Dass sich die beiden orthodoxen Kirchen in ihren Haltungen zum Staat deutlich unterscheiden, dass die unter dem Moskauer Patriarchat stehende – Bortnyks eigene Kirche – nun in teils offene Distanz zu ihrem Oberhaupt Kyrill geht und sich dabei in ihrer Haltung der anderen orthodoxen Kirche annähert, ist eine paradoxe Bilanz des Krieges. Im Hinblick auf die Möglichkeiten zu einer erfolgreichen Intervention bei Putin war unser Gast schon aufgrund der Nähe von Patriarch Kyrill zu Putin und seiner Sakralisierung des Krieges skeptisch. Zugleich erfahren die Teilnehmenden interessante Aspekte über die Entwicklungen, die aus Sicht von Sergey Bortnyk zu dieser komplizierten Situation geführt haben, in der letztlich zwei konkurrierende Kirchen nun in ihrem Eintreten für die Souveränität der Ukraine vereint sind, ohne dass jedoch eine kirchenrechtliche Vereinigung in Sicht wäre.
Im Verlaufe des Abends kam zudem die Frage auf, welche Reaktionen und Interventionen nun vom Ökumenischen Rat der Kirchen erwartet werden können.

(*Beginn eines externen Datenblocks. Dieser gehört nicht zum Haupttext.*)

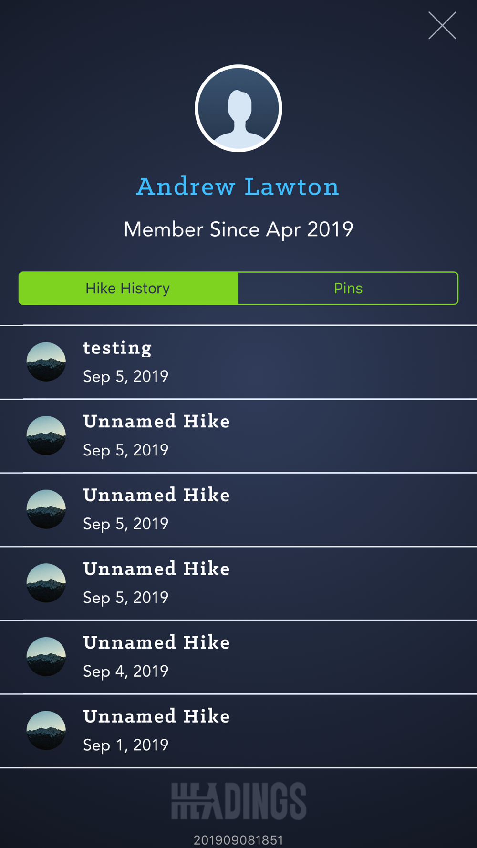This screenshot has width=477, height=848.
Task: Tap the build number 201909081851
Action: coord(239,840)
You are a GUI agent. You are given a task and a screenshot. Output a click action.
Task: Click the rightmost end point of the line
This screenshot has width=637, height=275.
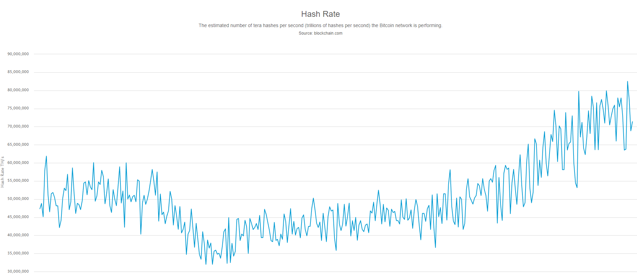tap(632, 122)
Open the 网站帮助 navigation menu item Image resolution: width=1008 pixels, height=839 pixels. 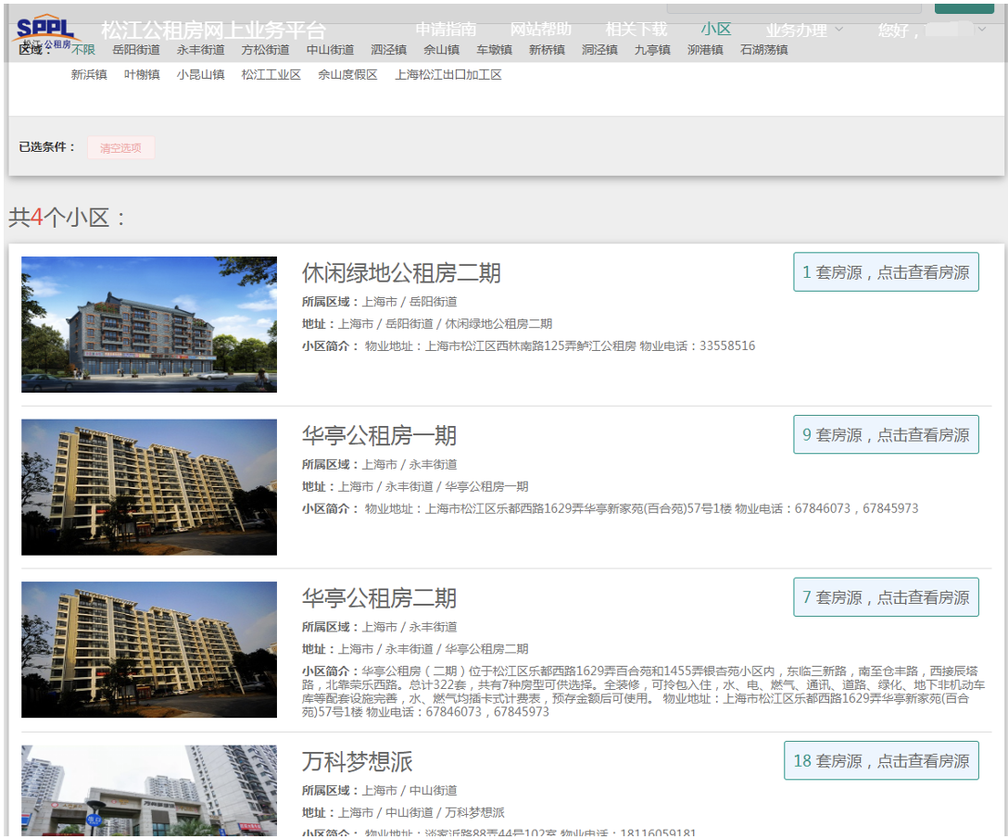(x=541, y=30)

Einige der Teilnehmenden erinnerte die Situation an die faktische Spaltung der deutschen protestantischen Kirchen in die Hitler-treue Deutsche Evangelische Kirche und die um Anerkennung in der Ökumene ringende Bekennende Kirche, was bei allen Unterschieden in der historischen Situation den Fokus auf die übergeordnete Frage richtet, ob Kirche sich nicht selbst aufhebt, wenn sie mit Diktatoren kollaboriert.
Für die orthodoxen Kirchen in der Ukraine dürfte der nun im Gange befindliche Prozess der Neuordnung und der Neubestimmung ihres Verhältnisses zueinander, zu Russland und zu Europa nicht mehr rückholbar sein. Doch zentral, so Dr. Bortnyk am Ende, werde vor allem ihre gemeinsame Aufgabe die der Versöhnung sein. Bis dahin sei es ein langer Weg, doch ein Weg, der gemeinsam mit den europäischen Kirchen beschritten werden könne und müsse. Ein kleiner Anfang dazu ist mit dem sehr interessanten und sehr gut besuchten Abend gemacht worden.